2021-09-06T09:29:24+02:0012 Settembre 2021|Categorie: Noleggio, Formazione, Sicurezza, Servizi, Notizie|Tag: , , , |

Il nuovo DM 312 del 02/08/2021, che modifica e aggiorna il DM 560/2017 (“Decreto BIM” o “Decreto Baratono”), apporta nuove modalità e tempi di progressiva introduzione dei metodi e degli strumenti elettronici di modellazione negli appalti di opere pubbliche nell’edilizia e per le infrastrutture. Si tratta di un passo decisivo verso la digitalizzazione e la diffusione del BIM, e Assobim fa il punto.

ASSOBIM accoglie positivamente il “Nuovo Decreto BIM”, il cui testo imprime un’accelerazione al processo di digitalizzazione del settore delle costruzioni, riconoscendolo fattore fondamentale per fronteggiare l’epocale cambiamento che sta investendo il comparto e l’intera società.

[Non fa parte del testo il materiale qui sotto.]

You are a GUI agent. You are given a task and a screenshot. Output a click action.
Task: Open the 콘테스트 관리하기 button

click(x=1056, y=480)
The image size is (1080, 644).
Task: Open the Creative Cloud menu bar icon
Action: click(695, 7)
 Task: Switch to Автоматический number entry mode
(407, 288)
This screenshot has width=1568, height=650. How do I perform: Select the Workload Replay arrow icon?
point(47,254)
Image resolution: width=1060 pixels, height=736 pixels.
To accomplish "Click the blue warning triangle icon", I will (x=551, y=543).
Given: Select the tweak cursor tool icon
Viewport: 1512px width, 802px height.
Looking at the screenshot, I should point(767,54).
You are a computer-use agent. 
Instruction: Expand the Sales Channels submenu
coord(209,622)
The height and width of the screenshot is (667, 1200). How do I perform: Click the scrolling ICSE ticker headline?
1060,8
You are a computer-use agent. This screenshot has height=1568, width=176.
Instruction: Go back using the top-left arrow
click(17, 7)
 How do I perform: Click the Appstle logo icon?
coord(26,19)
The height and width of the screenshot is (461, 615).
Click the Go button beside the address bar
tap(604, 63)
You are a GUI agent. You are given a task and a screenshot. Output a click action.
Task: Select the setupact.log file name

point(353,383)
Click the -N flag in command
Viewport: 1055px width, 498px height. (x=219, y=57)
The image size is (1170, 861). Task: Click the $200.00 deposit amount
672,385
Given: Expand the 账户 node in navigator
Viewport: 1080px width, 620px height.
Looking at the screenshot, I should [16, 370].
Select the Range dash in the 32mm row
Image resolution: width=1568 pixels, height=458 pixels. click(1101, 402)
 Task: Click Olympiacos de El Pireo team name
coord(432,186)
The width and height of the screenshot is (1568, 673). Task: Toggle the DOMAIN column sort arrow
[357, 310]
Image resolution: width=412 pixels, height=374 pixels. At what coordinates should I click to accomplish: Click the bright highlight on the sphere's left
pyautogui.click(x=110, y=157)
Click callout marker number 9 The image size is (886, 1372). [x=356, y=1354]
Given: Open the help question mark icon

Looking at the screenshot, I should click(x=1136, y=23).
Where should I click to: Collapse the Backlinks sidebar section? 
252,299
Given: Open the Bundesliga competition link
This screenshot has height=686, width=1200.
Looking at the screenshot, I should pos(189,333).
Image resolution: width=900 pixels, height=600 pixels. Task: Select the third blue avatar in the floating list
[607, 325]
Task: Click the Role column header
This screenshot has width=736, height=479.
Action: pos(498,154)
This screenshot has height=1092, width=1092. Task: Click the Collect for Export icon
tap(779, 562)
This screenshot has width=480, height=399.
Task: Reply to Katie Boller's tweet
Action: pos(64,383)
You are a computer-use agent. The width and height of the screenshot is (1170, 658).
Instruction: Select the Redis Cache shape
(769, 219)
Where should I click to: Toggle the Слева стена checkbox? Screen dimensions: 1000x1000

“Riteniamo positivo lo sforzo del legislatore di rendere ancor più chiaro e applicabile il precedente DM 560/2017” afferma l’Ing. Adriano Castagnone, Presidente ASSOBIM. “In questo senso vanno interpretate le principali novità introdotte, che non modificano filosofia e principi del testo precedente, ma chiariscono meglio alcuni punti, confermando la centralità del BIM nel processo di ideazione, costruzione e gestione di opere edili e infrastrutturali”.

Il nuovo testo, infatti, adotta alcuni correttivi migliorativi riguardanti le specifiche tecniche sull’utilizzo di metodi e strumenti elettronici.

La modifica dell’art. 5 consentirà alle stazioni appaltanti di procedere con i primi bandi BIM dopo aver semplicemente pianificato l’introduzione del metodo.

Il nuovo DM 312 introduce poi una parziale attenuazione dei vincoli sull’entrata in vigore della obbligatorietà del BIM, con l’esclusione delle opere di ordinaria e straordinaria manutenzione e di tutti i lavori al di sotto di 1 milione di €.

Inoltre il DM 312/2021 propone un’ampia panoramica di criteri che va dalle proposte per la manutenzione dell’opera tramite il suo modello digitale in tutto il suo ciclo di vita, all’uso in cantiere della realtà aumentata, dal miglioramento della sicurezza in cantiere, al controllo dei costi del suo ciclo di vita, ecc.

Secondo ASSOBIM il DM 312/2021 fornisce un contributo decisivo verso la diffusione della digitalizzazione nel mondo delle costruzioni, ritenuta altresì importante per il successo degli investimenti previsti dal PNRR.